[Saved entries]
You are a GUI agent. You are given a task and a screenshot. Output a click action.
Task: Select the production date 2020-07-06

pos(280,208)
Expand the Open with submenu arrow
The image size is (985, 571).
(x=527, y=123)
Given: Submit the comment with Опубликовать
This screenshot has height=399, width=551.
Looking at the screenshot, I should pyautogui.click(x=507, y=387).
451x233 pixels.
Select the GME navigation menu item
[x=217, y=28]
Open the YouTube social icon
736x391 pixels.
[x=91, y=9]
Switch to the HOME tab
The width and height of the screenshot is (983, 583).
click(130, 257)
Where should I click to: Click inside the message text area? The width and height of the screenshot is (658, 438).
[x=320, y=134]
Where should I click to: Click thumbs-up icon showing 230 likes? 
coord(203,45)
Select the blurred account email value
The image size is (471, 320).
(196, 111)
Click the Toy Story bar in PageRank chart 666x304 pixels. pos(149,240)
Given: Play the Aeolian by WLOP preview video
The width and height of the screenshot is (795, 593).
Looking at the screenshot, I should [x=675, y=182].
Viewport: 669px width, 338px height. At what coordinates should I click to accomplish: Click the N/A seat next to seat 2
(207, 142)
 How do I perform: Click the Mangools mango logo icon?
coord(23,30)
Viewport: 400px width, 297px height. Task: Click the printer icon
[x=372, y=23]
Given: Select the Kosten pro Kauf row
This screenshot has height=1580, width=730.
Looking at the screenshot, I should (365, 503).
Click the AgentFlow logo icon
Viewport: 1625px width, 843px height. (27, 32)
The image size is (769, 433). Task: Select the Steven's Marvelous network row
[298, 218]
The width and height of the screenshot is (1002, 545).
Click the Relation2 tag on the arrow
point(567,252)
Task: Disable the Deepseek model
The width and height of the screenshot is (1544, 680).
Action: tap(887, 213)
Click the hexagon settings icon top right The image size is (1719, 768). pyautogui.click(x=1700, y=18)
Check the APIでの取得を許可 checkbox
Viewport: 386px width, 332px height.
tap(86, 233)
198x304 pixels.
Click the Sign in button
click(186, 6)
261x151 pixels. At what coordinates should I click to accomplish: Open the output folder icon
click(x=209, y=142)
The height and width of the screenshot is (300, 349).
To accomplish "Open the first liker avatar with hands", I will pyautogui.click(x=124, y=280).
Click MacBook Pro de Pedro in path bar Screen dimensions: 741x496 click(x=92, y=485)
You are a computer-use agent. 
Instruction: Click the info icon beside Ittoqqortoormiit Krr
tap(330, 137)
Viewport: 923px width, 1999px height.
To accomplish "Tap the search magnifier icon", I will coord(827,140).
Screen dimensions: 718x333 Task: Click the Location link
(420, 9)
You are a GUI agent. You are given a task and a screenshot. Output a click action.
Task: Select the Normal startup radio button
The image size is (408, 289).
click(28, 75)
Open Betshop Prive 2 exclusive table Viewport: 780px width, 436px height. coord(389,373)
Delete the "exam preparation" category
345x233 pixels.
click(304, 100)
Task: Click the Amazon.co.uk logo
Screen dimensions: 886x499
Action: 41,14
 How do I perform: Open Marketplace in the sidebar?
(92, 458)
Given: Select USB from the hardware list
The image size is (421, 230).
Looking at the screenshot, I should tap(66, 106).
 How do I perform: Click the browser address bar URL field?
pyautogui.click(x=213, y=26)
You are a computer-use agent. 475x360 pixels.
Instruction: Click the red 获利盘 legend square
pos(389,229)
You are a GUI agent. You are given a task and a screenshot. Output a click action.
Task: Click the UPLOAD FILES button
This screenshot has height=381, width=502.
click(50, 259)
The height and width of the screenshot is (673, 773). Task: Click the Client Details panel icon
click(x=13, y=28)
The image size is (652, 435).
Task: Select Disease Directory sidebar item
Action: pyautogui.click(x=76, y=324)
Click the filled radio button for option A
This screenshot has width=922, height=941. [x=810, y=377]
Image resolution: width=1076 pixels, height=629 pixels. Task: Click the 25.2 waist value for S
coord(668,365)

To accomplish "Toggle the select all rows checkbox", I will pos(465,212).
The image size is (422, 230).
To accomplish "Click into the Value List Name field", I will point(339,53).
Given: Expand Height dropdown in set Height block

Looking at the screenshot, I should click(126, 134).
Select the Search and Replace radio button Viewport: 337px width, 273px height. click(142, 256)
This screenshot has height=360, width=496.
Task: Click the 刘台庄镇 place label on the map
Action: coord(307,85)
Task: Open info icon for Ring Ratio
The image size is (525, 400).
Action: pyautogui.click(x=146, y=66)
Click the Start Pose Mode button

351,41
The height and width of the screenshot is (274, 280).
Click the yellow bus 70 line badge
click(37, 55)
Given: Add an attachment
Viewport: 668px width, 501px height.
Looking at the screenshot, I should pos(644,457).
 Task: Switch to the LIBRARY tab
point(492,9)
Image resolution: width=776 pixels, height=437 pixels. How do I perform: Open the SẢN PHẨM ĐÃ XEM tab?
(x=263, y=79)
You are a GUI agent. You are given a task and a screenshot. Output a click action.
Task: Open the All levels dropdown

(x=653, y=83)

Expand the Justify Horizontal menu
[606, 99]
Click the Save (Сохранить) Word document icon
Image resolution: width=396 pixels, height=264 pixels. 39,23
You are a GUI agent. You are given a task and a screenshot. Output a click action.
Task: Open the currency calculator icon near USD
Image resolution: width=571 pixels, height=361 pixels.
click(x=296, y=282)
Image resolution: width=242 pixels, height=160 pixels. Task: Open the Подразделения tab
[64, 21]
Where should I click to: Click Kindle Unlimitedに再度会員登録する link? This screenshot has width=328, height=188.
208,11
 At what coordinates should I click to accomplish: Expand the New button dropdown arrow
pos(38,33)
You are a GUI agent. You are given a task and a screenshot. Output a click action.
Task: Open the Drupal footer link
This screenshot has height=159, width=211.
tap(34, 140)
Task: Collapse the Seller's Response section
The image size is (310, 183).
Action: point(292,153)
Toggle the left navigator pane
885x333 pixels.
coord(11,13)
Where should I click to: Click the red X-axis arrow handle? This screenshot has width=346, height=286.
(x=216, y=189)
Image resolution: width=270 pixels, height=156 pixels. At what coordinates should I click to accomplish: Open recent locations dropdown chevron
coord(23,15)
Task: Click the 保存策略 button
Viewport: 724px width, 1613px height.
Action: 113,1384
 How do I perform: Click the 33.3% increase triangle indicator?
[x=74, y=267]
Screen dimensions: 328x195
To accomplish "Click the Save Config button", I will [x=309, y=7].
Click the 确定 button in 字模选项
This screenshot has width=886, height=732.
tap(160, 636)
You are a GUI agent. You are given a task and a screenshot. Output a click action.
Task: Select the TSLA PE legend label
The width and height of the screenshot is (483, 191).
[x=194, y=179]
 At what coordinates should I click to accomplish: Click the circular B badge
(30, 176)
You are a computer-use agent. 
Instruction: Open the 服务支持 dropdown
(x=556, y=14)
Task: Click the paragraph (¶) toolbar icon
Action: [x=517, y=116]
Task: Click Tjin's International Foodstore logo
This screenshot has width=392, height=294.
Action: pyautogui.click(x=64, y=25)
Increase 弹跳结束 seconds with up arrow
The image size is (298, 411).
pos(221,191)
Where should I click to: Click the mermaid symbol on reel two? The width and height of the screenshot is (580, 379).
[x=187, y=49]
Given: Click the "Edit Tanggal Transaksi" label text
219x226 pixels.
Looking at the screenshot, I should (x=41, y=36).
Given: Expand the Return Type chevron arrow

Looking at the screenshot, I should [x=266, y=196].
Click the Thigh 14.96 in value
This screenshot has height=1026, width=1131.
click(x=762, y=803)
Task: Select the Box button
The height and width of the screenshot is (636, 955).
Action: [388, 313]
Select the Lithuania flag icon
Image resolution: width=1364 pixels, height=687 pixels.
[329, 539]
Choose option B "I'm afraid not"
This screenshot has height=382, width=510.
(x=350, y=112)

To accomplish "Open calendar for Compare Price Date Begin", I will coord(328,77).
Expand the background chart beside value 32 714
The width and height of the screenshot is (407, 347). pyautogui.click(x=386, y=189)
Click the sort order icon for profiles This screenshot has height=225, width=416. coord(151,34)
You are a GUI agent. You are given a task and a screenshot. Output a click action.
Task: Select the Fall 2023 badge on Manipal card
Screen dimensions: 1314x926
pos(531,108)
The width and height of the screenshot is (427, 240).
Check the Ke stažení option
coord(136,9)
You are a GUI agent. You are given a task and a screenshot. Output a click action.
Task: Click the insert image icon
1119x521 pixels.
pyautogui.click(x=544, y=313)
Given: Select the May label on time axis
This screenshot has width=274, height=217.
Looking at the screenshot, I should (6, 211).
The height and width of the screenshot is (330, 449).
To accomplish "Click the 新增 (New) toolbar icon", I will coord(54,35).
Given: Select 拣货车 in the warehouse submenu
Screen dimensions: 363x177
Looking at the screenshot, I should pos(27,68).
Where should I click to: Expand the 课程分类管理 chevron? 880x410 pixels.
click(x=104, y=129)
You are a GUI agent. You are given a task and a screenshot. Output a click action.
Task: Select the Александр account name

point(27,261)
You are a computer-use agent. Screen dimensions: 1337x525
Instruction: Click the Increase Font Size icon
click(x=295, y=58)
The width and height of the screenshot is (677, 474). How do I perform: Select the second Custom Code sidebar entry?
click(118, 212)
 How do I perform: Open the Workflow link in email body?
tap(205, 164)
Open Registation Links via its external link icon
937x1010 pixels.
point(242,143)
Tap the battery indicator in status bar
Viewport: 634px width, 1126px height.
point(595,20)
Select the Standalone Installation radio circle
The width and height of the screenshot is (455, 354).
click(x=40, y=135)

YOUR TASK:
Return only the number of lines in the data that contain "computer".

RESULT FOR THIS TASK:
4